Daft optimize performace : Daft count(distinct) on lance

Is your feature request related to a problem?

SQL:

select count(distinct(__data_item_id)) from dataset

-- Number of lines: 10 million -- Total data volume: 1.62 GB

Daft: 8s
Duckdb: 3s
Rust Datafusion: 600ms

Describe the solution you'd like

as above

Describe alternatives you've considered

No response

Additional Context

No response

Would you like to implement a fix?

No

Jun 30 '25 13:06 Jay-ju

Do you happen to have more information as to why this takes a while?
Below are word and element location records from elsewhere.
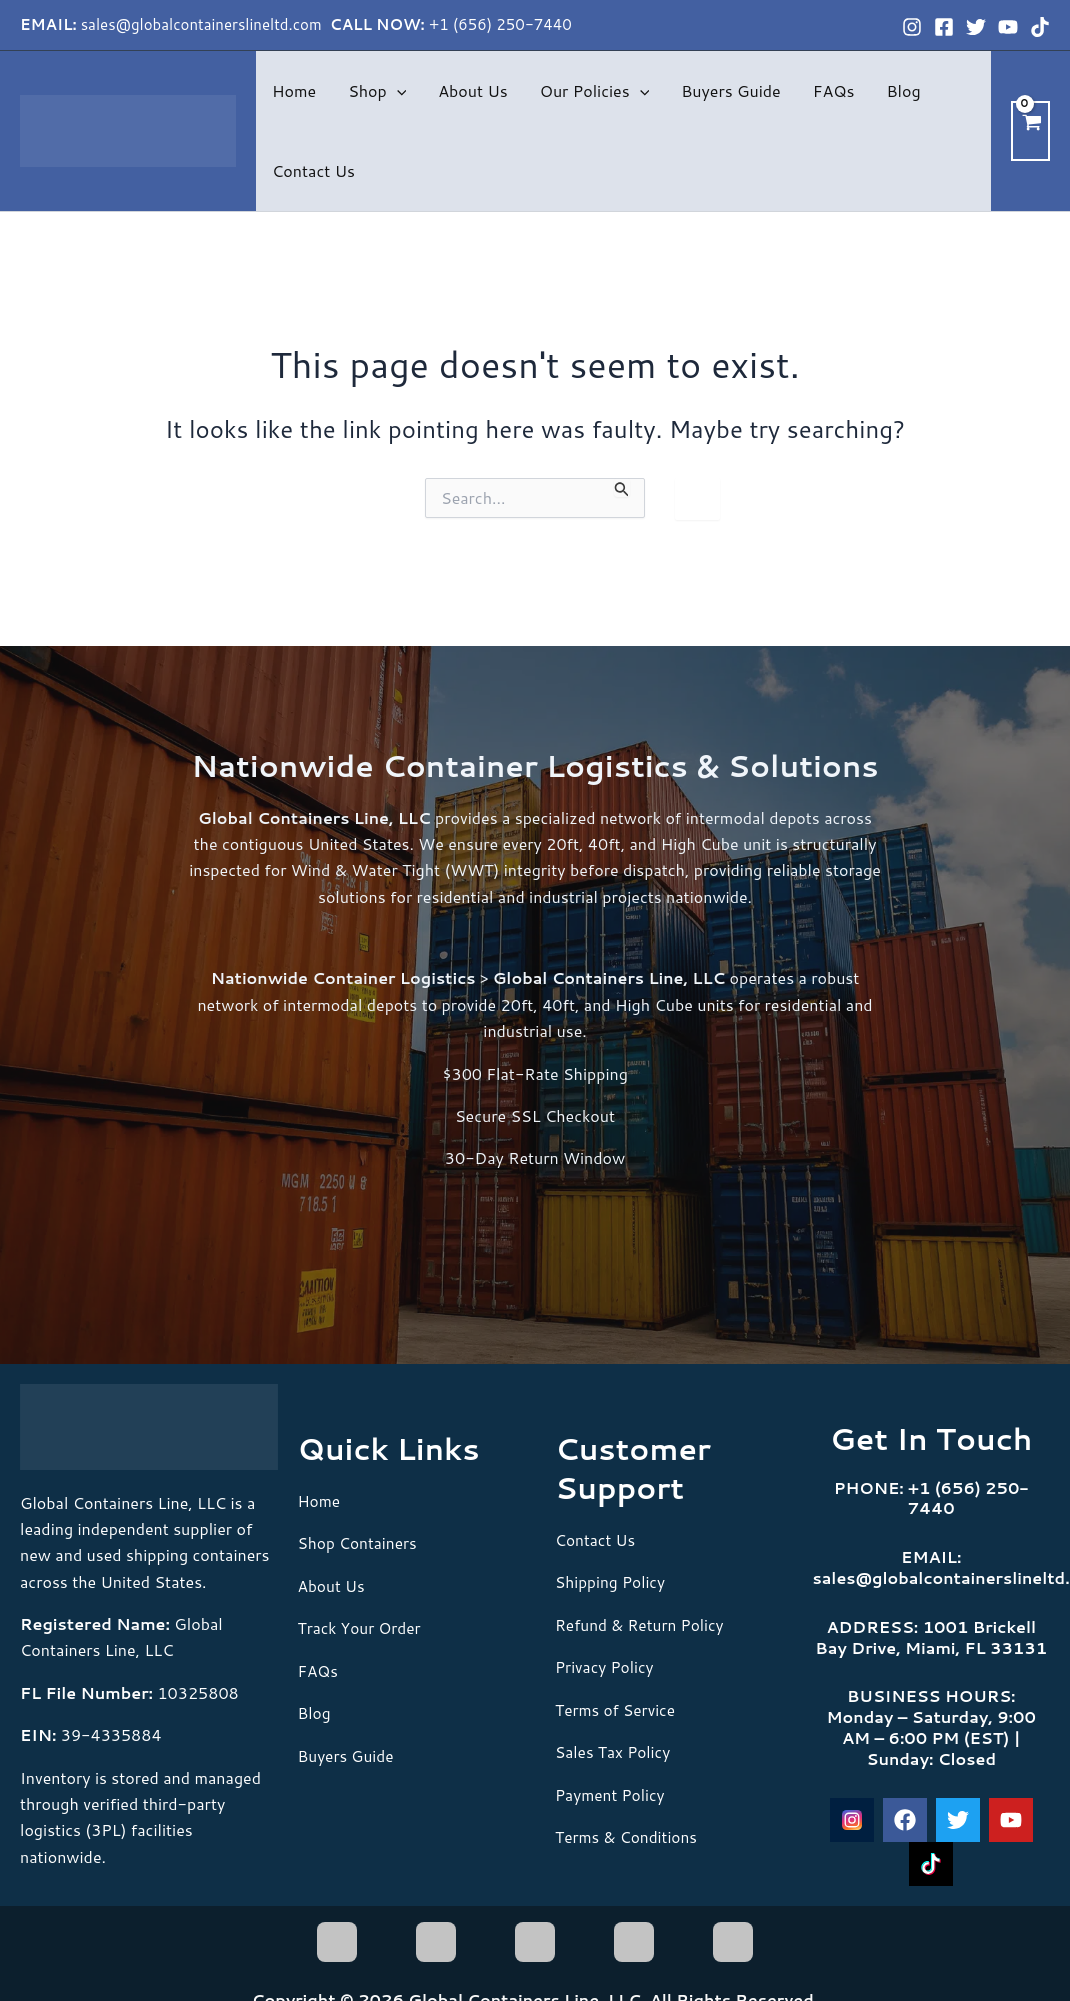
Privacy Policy (606, 1666)
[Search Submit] (622, 488)
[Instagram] (912, 27)
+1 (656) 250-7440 (500, 24)
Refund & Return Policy (642, 1623)
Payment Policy (611, 1793)
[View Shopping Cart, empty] (1030, 130)
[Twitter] (976, 27)
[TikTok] (1040, 27)
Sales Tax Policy (614, 1751)
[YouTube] (1008, 27)
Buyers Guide (730, 90)
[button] (397, 91)
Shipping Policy (612, 1581)
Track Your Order (361, 1627)
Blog (903, 90)
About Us (472, 90)
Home (294, 90)
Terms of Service (617, 1708)
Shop (377, 91)
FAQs (834, 90)
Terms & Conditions (628, 1835)
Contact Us (313, 170)
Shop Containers (359, 1542)
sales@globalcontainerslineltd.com (203, 24)
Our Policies (594, 91)
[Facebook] (944, 27)
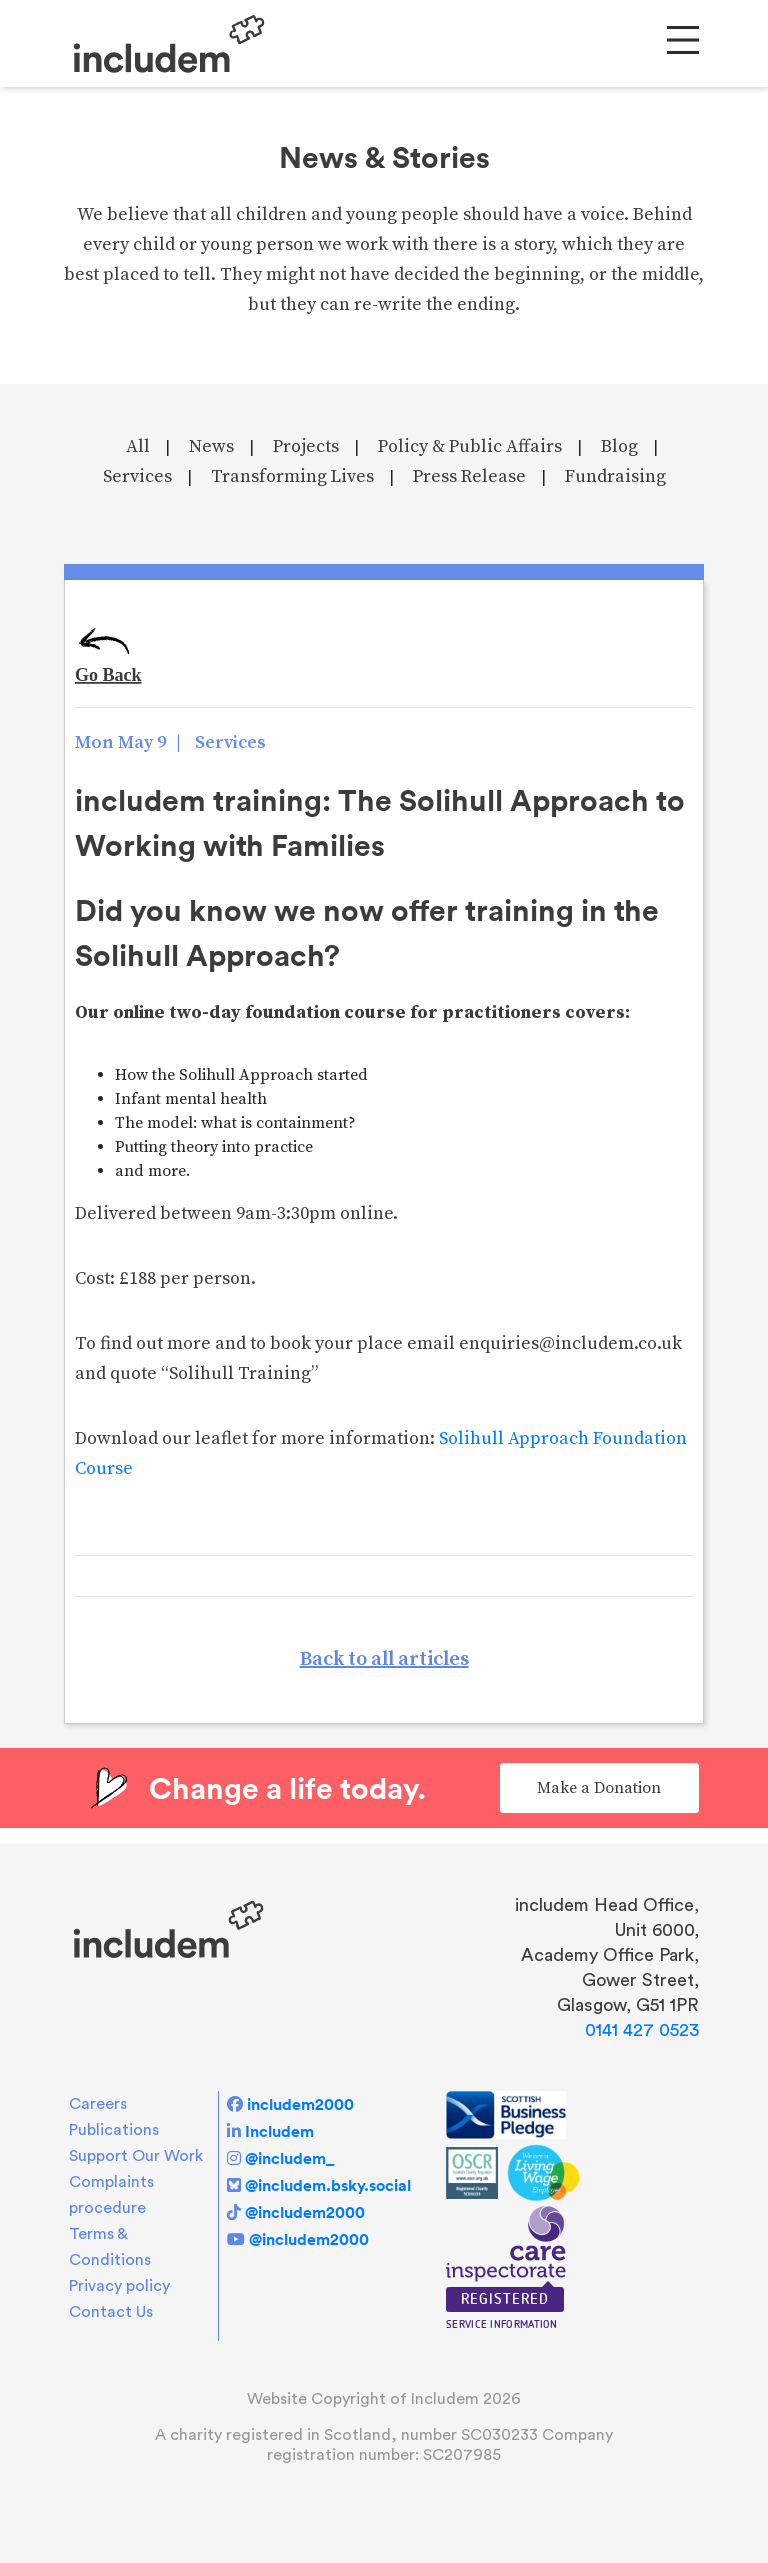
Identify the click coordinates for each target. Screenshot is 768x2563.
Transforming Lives (292, 476)
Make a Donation (599, 1788)
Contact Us (111, 2312)
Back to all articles (384, 1659)
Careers (98, 2104)
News (211, 446)
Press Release (469, 476)
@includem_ (289, 2158)
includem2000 (300, 2104)
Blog (619, 446)
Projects (306, 446)
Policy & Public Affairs (470, 446)
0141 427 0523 (642, 2030)
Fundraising (615, 476)
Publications (114, 2130)
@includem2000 (305, 2212)
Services (137, 476)
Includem (279, 2131)
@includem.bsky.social (328, 2185)
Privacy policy (119, 2286)
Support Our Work (136, 2156)
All (138, 446)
Such as the Lance dataset we can use to test with?

Jun 30 '25 17:06 srilman

@srilman It seems that this is not just the datasource of Lance. I originally thought that the pushdown didn't push the column down, but it turns out that's not the case.

reproduce script

def test_sql_read_pushdowns_distinct_count(tmp_path):
    import pandas as pd
    import pyarrow as pa
    import pyarrow.parquet as pq
    import time
    import duckdb
    import numpy as np
    import daft
    
    # Create larger test dataset (10,000 rows)
    test_parquet_path = tmp_path / "distinct_count_test.parquet"
    np.random.seed(42)
    
    # Generate data with 50% duplicates for distinct_id
    distinct_ids = [7337737632543232000 + i for i in range(5000)]
    duplicate_ids = distinct_ids * 2  # 10,000 items with 5,000 distinct values
    
    data = {
        "__data_item_id": duplicate_ids,
        "project": np.random.choice(['A', 'B', 'C'], 10000),
        "value": np.random.randint(1, 100, 10000)
    }
    
    df = pd.DataFrame(data)
    pq.write_table(pa.Table.from_pandas(df), str(test_parquet_path))

    # Benchmark Daft
    daft_times = {}
    
    start = time.perf_counter()
    dataset = daft.read_parquet(str(test_parquet_path))
    distinct_df = daft.sql("SELECT COUNT(DISTINCT __data_item_id) FROM dataset")
    result = distinct_df.to_pandas().iloc[0, 0]
    daft_times['distinct'] = time.perf_counter() - start
    assert result == 5000
    
    start = time.perf_counter()
    dataset = daft.read_parquet(str(test_parquet_path))
    count_df = daft.sql("SELECT COUNT(__data_item_id) FROM dataset")
    result = count_df.to_pandas().iloc[0, 0]
    daft_times['count'] = time.perf_counter() - start
    assert result == 10000

    # Benchmark DuckDB
    duckdb_times = {}
    
    conn = duckdb.connect()
    
    start = time.perf_counter()
    distinct_result = conn.execute(f"""
        SELECT COUNT(DISTINCT __data_item_id) 
        FROM '{str(test_parquet_path)}'
    """).fetchone()[0]
    duckdb_times['distinct'] = time.perf_counter() - start
    assert distinct_result == 5000
    
    start = time.perf_counter()
    count_result = conn.execute(f"""
        SELECT COUNT(__data_item_id) 
        FROM '{str(test_parquet_path)}'
    """).fetchone()[0]
    duckdb_times['count'] = time.perf_counter() - start
    assert count_result == 10000

    # Print results
    print(f"\nDaft COUNT(DISTINCT): {daft_times['distinct']:.4f}s")
    print(f"DuckDB COUNT(DISTINCT): {duckdb_times['distinct']:.4f}s")
    print(f"\nDaft COUNT(): {daft_times['count']:.4f}s")
    print(f"DuckDB COUNT(): {duckdb_times['count']:.4f}s")
    
    # Print execution plans
    print("\nDaft COUNT(DISTINCT) plan:")
    distinct_df.explain()
    
    print("\nDuckDB COUNT(DISTINCT) plan:")
    print(conn.execute(f"EXPLAIN SELECT COUNT(DISTINCT __data_item_id) FROM '{str(test_parquet_path)}'").df())

Jul 01 '25 07:07 Jay-ju

@colin-ho colin, When it's convenient for you, please also pay attention to this issue. It seems that it is mainly related to streaming reads. Currently, it doesn't seem to have streaming either.

Jul 02 '25 06:07 Jay-ju

@Jay-ju There are certainly some things we can do to make aggregations in general faster, and in particular count-distinct, but I'm not sure that's something we can get to soon because it requires a larger rewrite.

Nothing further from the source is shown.